I Need to Read a Good Fantasy Book

Besides the obvious D&D hobby, I've written before how much I enjoy reading fantasy fiction. We went to Barnes & Noble on the Plaza earlier tonight and I went up to browse the fantasy/sci fi section like I always do. It had been a while since I'd done this, and tonight it was less enjoyable than I remembered. So much of what was there just seemed formulaic and cliched. Everything was part of an "epic trilogy." Trashy and unoriginal. There was still some quality writing, but I had to dig to find it. I think I've always tried to find the better stuff, but I don't remember being so overwhelmed by the rest of it in the past. The environment just wasn't magical tonight. I'm scared I'm losing my taste for the genre. Especially since I didn't get to the book I was planning to read before the start of the Librarians Read Challenge. I think I know what I want to read as soon as the challenge is over at the beginning of March in the hopes of rediscovering the joy of fantasy. I bought hardback copies of Gene Wolfe's Knight and Wizard a while back and haven't gotten to them. I read his Book of the New Sun in college and still feel it's the best fantasy I've read. Not necessarily the most fun or my favorite, but the best--although I'd have to reread them to really make a case for them at this point. But reading all of the blurbs from other authors on the backs of his books reminded me I need to get back to reading the man Ursula Le Guin called "our Melville."
Gene Wolfe not only entertains, he invests his work with a complexity and trickiness that place him among the most important American novelists of our time. For more than 40 years he has worked steadily at his art, each new book adding yet one more facet to his ongoing and surprisingly cohesive oeuvre. Within his genre Wolfe's living compeers are few -- Ursula Le Guin, J.G. Ballard, John Crowley -- and, like them, he should enjoy the same rapt attention we afford to Thomas Pynchon, Toni Morrison and Cormac McCarthy. (From the Washington Post's review at one of the Amazon links above.)


Lummox said...

Try the Dresden files.
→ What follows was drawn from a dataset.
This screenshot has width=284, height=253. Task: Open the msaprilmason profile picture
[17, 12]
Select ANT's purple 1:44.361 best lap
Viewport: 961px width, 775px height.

I can't remember the author's name, but they are pretty awesome. I think the last name of the author is Butcher (Jim Butcher maybe?). They are about a wizard that advertises in the phone book. If that isn't a great premis, I don't know what is. :D

Leelu said...

They are fun, and decent mysteries, too.

You might give Patricia McKillip a shot, if you haven't already. She's a veritable lyricist and a joy to read (but not for everyone).